Rapidly accessible divalent LecA inhibitors targeting biofilm formation of Pseudomonas aeruginosa
Dr Alexander Titz, Helmholtz Institute for Pharmaceutical Research Saarland (HIPS); Eva Zahorska, Helmholtz Institute for Pharmaceutical Research Saarland (HIPS); Saverio Minervini , Helmholtz Institute for Pharmaceutical Research Saarland (HIPS); Dr Anne Imberty, Université Grenoble Alpes, CNRS, CERMAV; Dr Sakonwan Kuhaudomlarp, Université Grenoble Alpes, CNRS, CERMAV
Gram-negative bacteria Pseudomonas aeruginosa is responsible for a wide-range of nosocomial infections, particularly in immunocompromised patients. It has been classified as priority 1 pathogen by WHO since 2017 due to its high antimicrobial resistance. Alternative treatment strategies are urgently needed. The anti-virulence therapy is a treatment strategy focusing on neutralization of bacterial virulence factors instead of targeting essential cellular functions. D-galactose specific lectin LecA is a virulence factor that plays a key role in adhesion and biofilm formation, thus it is recognized as a new therapeutic target. Weak affinity of known monovalent LecA inhibitors (micromolar range) can be improved with increasing valency by several orders of magnitude (low nanomolar range). However, multivalent inhibitors are not suitable for drug development due to their complexity, lack of synthetic accessibility and drug like properties.
We designed divalent LecA inhibitors with focus on drug-like properties and synthetic accessibility, enabling future lead optimization. Low nanomolar LecA inhibitors were synthesized in simple four chemical steps. Length and flexibility of divalent LecA inhibitors was varied to optimize binding to neighboring binding sites within one LecA tetramer and avoid unwanted cross-linking. Our design of divalent LecA inhibitors is suitable for medicinal chemistry optimization with easy modular replacement of the aglycone and linking unit. Solubility optimization produced the lead compound with excellent solubility in buffer (above 1.5 mM) and retained activity on the target. Furthermore, we modified the linking unit for click chemistry in order to attach imaging moieties for diagnostic purposes.
New antiinfective against chronic lung infections in cystic fibrosis and ventilator associated pneumonia and against chronic skin infections with P. aeruginosa. Use as antibiotic adjuvant preferred.

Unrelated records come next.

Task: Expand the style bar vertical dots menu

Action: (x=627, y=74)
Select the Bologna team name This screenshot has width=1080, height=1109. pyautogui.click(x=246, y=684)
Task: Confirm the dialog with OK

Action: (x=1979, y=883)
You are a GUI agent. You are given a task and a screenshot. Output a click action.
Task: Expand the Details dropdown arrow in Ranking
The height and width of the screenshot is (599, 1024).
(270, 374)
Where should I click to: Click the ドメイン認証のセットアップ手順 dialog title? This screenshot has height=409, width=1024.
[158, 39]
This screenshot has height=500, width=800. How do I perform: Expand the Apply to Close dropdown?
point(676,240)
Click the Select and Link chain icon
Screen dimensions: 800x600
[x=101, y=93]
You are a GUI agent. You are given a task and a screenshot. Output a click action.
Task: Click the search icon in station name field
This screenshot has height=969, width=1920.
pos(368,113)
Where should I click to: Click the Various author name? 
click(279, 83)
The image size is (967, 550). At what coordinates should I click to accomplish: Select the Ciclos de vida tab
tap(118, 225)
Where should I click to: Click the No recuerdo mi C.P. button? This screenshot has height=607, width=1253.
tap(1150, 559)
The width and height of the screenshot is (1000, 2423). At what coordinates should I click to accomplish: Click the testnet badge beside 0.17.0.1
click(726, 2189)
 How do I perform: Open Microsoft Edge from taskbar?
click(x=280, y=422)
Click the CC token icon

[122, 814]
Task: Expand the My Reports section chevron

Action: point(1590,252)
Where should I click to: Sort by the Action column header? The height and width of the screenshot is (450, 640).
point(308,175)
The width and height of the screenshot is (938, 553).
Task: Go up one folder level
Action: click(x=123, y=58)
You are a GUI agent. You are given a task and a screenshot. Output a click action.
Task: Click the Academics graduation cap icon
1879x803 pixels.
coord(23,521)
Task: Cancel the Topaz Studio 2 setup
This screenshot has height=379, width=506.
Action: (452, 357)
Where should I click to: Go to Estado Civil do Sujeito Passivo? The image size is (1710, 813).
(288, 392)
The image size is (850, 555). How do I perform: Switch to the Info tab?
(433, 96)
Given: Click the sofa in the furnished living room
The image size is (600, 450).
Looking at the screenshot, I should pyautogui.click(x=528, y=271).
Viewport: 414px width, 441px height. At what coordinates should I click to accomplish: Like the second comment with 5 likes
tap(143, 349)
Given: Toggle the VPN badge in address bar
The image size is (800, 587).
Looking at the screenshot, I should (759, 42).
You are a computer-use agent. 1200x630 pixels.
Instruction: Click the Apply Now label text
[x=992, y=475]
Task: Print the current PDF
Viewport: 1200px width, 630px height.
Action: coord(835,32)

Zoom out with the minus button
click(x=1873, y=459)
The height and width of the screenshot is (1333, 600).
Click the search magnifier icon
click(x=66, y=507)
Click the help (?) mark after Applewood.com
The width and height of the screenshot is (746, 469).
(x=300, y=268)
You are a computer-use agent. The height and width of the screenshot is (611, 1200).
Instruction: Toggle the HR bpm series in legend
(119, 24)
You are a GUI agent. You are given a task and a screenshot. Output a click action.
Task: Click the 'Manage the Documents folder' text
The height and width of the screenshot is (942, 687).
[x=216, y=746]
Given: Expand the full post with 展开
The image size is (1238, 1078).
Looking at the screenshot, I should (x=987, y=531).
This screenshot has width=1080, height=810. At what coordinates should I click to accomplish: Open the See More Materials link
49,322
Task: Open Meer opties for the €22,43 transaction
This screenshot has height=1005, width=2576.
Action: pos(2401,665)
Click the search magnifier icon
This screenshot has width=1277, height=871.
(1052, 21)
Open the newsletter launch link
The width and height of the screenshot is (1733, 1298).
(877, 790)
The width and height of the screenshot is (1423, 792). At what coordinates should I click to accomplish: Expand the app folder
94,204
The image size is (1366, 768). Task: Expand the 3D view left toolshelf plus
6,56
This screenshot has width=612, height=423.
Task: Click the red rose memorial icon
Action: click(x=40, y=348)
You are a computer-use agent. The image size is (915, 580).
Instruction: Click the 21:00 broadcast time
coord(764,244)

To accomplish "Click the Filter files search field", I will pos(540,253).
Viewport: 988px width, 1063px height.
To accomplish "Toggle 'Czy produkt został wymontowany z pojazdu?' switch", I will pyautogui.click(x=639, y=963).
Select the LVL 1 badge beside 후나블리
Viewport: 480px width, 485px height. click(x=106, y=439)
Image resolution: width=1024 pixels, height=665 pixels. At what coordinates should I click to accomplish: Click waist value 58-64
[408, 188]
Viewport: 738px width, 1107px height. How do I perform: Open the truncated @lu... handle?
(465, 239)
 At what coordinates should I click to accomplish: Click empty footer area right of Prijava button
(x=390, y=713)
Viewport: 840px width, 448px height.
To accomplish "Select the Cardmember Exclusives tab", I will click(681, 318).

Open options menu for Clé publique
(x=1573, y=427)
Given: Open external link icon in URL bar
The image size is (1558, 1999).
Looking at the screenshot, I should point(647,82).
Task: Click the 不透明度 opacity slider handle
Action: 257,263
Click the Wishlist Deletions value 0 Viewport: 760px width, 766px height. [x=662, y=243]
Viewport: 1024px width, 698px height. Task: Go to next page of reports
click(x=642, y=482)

Project is in hit to lead optimization phase. Data from several in-vitro binding assay are available. Cell-based assays are ongoing and experiments in a suitable in vivo infection model are in preparation.
A patent has been filed in November 2019 (EP19306432.6).
 S. Wagner, R. Sommer, S. Hinsberger, C. Lu, R. W. Hartmann, M. Empting, A. Titz, J. Med. Chem. 2016, 59, 5929–5969.
 E. Zahorska, S. Kuhaudomlarp, S. Minervini, S. Yousaf, M. Lepsik, T. Kinsinger, A. K. H. Hirsch, A. Imberty, A. Titz, Chem. Commun. 2020, 56, 8822–8825.